_DATASET_:
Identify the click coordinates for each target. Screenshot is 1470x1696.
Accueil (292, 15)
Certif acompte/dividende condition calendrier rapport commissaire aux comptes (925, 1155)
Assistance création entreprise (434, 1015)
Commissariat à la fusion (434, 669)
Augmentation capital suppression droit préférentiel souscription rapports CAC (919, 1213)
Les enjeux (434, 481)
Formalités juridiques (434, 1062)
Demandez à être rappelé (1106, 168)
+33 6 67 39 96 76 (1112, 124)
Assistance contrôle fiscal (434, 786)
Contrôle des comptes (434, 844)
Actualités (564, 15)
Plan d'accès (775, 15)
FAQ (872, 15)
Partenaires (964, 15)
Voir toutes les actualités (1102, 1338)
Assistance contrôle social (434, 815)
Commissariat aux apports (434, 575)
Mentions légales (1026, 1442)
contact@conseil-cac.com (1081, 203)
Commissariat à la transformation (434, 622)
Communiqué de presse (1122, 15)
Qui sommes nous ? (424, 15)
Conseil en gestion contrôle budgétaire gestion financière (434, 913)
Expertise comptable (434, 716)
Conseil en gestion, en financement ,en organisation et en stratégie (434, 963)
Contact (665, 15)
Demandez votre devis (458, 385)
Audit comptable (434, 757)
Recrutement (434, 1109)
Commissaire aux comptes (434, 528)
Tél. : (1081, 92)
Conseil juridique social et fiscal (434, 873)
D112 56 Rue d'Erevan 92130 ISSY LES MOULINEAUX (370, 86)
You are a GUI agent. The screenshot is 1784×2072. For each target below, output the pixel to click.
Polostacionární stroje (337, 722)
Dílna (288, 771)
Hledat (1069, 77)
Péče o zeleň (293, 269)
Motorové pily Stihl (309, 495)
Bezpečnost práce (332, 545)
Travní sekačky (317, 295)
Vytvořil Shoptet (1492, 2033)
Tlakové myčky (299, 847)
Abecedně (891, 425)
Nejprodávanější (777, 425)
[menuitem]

_EXERCISE GOAL_: Please restate the whole listing word for word.

_TASK ANSWER_:
Identify the click coordinates for each target. Screenshot is 1470x1696.
Accueil (292, 15)
Certif acompte/dividende condition calendrier rapport commissaire aux comptes (925, 1155)
Assistance création entreprise (434, 1015)
Commissariat à la fusion (434, 669)
Augmentation capital suppression droit préférentiel souscription rapports CAC (919, 1213)
Les enjeux (434, 481)
Formalités juridiques (434, 1062)
Demandez à être rappelé (1106, 168)
+33 6 67 39 96 76 (1112, 124)
Assistance contrôle fiscal (434, 786)
Contrôle des comptes (434, 844)
Actualités (564, 15)
Plan d'accès (775, 15)
FAQ (872, 15)
Partenaires (964, 15)
Voir toutes les actualités (1102, 1338)
Assistance contrôle social (434, 815)
Commissariat aux apports (434, 575)
Mentions légales (1026, 1442)
contact@conseil-cac.com (1081, 203)
Commissariat à la transformation (434, 622)
Communiqué de presse (1122, 15)
Qui sommes nous ? (424, 15)
Conseil en gestion contrôle budgétaire gestion financière (434, 913)
Expertise comptable (434, 716)
Conseil en gestion, en financement ,en organisation et en stratégie (434, 963)
Contact (665, 15)
Demandez votre devis (458, 385)
Audit comptable (434, 757)
Recrutement (434, 1109)
Commissaire aux comptes (434, 528)
Tél. : (1081, 92)
Conseil juridique social et fiscal (434, 873)
D112 56 Rue d'Erevan 92130 ISSY LES MOULINEAUX (370, 86)
You are a GUI agent. The screenshot is 1784×2072. For each target below, output the pixel to click.
Polostacionární stroje (337, 722)
Dílna (288, 771)
Hledat (1069, 77)
Péče o zeleň (293, 269)
Motorové pily Stihl (309, 495)
Bezpečnost práce (332, 545)
Travní sekačky (317, 295)
Vytvořil Shoptet (1492, 2033)
Tlakové myčky (299, 847)
Abecedně (891, 425)
Nejprodávanější (777, 425)
[menuitem]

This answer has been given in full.